Bharadwaj highlighted the irony of last year’s much-hyped Rs 1 lakh crore budget, presented by Chief Minister Rekha Gupta as a monumental achievement. ‘That budget was nothing but a hot air balloon,’ he declared, questioning where the funds vanished and why borrowing is now necessary.
He pointed out massive hoardings across Delhi boasting the grand budget, yet no clarity on funding sources. Now, reports suggest the government quietly approached the Reserve Bank for permission to raise the loan.
Under AAP’s Arvind Kejriwal, Delhi consistently ran surplus revenue budgets without market borrowings. Bharadwaj alleged the BJP has wrecked this fiscal discipline in record time.
Development claims by the government ring hollow, he said. No new projects launched; instead, AAP initiatives are merely rebranded. Existing dispensaries and Mohalla Clinics get a paint job and renamed ‘Arogya Mandir.’ Kejriwal-era buses are repainted as ‘Devi Bus.’ Even Dr. B.R. Ambedkar School of Excellence boards are replaced with ‘CM Shri School,’ falsely claiming 73 new schools without a single tender or brick laid.

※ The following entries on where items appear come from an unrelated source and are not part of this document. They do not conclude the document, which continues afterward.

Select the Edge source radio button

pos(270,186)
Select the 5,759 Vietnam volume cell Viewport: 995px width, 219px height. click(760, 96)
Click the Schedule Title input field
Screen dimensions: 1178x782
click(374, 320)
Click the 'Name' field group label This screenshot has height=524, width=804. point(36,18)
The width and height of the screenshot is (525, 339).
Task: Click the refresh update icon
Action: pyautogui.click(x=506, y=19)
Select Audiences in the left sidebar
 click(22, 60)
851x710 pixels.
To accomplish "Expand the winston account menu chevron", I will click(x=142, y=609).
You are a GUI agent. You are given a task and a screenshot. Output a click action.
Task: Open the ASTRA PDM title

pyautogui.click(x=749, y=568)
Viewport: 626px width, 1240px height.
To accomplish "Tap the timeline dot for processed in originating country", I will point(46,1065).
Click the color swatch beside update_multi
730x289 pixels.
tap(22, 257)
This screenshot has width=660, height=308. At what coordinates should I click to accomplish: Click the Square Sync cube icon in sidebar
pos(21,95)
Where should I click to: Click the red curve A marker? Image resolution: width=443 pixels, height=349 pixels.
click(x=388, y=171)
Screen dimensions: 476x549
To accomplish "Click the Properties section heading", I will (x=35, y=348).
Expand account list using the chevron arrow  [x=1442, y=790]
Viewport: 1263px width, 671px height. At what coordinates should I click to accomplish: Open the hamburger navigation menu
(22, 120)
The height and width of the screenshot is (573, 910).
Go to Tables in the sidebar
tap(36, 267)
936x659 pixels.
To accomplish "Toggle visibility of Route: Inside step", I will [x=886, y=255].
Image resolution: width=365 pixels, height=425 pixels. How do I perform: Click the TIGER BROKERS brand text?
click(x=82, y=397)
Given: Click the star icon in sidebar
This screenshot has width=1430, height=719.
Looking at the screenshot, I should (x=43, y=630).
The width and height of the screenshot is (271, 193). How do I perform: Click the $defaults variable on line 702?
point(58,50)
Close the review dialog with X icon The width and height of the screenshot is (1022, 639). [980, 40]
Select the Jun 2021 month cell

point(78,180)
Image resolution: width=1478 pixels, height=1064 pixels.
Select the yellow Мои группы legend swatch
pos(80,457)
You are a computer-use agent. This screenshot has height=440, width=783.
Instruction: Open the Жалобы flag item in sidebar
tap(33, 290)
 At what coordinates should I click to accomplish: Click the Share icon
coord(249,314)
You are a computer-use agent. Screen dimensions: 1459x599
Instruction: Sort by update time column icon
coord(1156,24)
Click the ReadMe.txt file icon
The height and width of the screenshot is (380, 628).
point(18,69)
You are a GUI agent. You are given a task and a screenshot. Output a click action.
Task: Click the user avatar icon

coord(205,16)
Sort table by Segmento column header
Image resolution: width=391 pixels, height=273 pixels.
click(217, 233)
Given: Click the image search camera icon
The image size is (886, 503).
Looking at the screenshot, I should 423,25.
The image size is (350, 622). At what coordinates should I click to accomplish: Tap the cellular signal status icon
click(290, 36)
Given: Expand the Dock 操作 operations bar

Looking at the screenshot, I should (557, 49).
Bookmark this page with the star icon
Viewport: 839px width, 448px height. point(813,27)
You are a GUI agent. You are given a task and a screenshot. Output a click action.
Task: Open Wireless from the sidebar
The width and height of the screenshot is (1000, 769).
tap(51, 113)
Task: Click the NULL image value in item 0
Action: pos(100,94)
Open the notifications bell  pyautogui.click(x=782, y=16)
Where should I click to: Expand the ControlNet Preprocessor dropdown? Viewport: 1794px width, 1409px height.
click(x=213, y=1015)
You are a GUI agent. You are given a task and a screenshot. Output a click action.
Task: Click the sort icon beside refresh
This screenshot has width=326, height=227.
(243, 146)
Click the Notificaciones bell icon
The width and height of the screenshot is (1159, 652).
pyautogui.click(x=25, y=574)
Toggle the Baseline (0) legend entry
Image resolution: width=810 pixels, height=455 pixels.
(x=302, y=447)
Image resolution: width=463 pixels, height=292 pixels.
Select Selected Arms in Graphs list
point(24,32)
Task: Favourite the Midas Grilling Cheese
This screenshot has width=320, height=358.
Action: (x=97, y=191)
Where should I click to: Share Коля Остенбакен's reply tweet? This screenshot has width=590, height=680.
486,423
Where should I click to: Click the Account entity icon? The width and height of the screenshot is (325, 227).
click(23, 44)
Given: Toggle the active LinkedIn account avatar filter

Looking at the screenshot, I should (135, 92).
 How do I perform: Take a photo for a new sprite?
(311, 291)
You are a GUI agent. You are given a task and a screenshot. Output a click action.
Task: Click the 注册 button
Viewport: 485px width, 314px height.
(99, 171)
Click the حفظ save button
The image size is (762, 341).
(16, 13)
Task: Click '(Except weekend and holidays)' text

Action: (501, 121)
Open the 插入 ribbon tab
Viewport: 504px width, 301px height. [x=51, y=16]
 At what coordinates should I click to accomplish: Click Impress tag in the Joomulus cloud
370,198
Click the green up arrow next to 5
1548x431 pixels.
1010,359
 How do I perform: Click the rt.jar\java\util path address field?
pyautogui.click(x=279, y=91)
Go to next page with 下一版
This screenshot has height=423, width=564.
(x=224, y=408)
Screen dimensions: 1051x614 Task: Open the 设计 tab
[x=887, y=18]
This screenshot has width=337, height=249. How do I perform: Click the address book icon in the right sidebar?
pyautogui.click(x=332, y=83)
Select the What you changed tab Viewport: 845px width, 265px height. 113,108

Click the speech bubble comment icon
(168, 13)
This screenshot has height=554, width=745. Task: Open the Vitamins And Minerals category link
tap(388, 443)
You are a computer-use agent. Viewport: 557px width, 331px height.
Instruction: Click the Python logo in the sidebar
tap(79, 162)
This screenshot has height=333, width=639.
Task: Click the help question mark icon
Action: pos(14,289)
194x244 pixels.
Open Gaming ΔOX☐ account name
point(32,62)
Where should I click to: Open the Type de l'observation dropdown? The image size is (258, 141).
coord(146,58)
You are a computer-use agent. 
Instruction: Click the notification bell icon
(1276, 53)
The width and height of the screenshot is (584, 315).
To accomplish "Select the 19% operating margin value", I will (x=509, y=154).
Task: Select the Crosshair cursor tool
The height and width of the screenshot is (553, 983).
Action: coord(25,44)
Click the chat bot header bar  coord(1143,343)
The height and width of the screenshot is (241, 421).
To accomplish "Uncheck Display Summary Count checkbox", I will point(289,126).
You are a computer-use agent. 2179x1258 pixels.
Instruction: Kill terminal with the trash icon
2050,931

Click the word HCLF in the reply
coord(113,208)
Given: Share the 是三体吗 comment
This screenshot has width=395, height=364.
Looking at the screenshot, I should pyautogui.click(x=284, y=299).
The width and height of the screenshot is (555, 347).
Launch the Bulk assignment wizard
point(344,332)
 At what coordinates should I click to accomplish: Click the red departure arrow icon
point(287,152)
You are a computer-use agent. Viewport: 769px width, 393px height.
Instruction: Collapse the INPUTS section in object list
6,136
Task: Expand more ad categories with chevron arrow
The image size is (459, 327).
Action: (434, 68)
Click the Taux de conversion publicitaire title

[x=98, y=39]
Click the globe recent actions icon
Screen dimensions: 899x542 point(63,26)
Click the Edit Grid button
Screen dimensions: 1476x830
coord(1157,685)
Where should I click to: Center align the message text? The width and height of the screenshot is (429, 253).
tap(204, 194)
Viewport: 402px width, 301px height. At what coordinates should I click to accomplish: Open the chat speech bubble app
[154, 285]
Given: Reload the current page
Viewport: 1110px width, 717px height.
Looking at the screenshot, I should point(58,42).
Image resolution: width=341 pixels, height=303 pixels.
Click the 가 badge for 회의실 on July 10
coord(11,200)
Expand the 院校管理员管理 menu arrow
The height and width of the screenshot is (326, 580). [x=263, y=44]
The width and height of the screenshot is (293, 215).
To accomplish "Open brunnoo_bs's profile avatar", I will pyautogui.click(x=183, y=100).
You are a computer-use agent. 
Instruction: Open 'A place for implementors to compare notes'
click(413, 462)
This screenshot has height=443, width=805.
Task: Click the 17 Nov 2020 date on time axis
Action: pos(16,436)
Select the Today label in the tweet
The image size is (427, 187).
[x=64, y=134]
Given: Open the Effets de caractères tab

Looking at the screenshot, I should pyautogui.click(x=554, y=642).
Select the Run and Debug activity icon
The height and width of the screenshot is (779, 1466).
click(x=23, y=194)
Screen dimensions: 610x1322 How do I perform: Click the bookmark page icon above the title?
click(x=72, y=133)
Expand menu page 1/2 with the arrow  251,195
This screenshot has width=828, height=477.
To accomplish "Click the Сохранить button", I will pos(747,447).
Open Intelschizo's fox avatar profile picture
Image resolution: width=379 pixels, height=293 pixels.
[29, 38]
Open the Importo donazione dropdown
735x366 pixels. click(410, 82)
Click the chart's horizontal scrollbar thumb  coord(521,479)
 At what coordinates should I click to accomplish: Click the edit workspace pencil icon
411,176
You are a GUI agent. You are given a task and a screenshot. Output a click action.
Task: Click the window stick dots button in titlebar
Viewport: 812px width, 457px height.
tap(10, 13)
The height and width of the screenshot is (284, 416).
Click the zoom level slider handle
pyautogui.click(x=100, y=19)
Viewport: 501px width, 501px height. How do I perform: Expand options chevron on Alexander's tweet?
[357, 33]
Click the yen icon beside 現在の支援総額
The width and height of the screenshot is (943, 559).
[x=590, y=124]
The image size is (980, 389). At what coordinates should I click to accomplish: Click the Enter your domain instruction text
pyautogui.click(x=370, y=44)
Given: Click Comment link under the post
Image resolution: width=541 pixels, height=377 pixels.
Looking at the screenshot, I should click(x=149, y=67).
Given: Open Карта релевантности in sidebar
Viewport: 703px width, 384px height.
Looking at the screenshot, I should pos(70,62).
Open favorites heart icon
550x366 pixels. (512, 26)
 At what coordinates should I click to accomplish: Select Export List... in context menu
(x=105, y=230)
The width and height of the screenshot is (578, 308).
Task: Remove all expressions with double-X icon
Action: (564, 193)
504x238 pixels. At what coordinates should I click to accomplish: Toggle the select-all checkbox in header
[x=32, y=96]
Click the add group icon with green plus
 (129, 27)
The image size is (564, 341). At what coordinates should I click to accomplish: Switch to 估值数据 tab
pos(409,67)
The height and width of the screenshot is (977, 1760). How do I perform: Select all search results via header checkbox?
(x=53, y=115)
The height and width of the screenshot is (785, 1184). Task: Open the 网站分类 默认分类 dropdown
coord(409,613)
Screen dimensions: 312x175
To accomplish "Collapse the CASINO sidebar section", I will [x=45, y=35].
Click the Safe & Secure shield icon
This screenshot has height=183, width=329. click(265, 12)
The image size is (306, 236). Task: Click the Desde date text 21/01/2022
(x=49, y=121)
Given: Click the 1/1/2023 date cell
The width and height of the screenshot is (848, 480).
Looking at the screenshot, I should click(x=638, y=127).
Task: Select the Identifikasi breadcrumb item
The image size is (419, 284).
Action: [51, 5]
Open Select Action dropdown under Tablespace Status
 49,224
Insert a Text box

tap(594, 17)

Bharadwaj revealed 540 Mohalla Clinics have dwindled to about 100 operational ones, with 450 shut down. He demanded a full accounting of the Rs 1 lakh crore budget and transparency on the debt spiral.
As Delhi voters watch, the AAP leader’s call for fiscal accountability grows louder, raising questions about governance priorities in the national capital.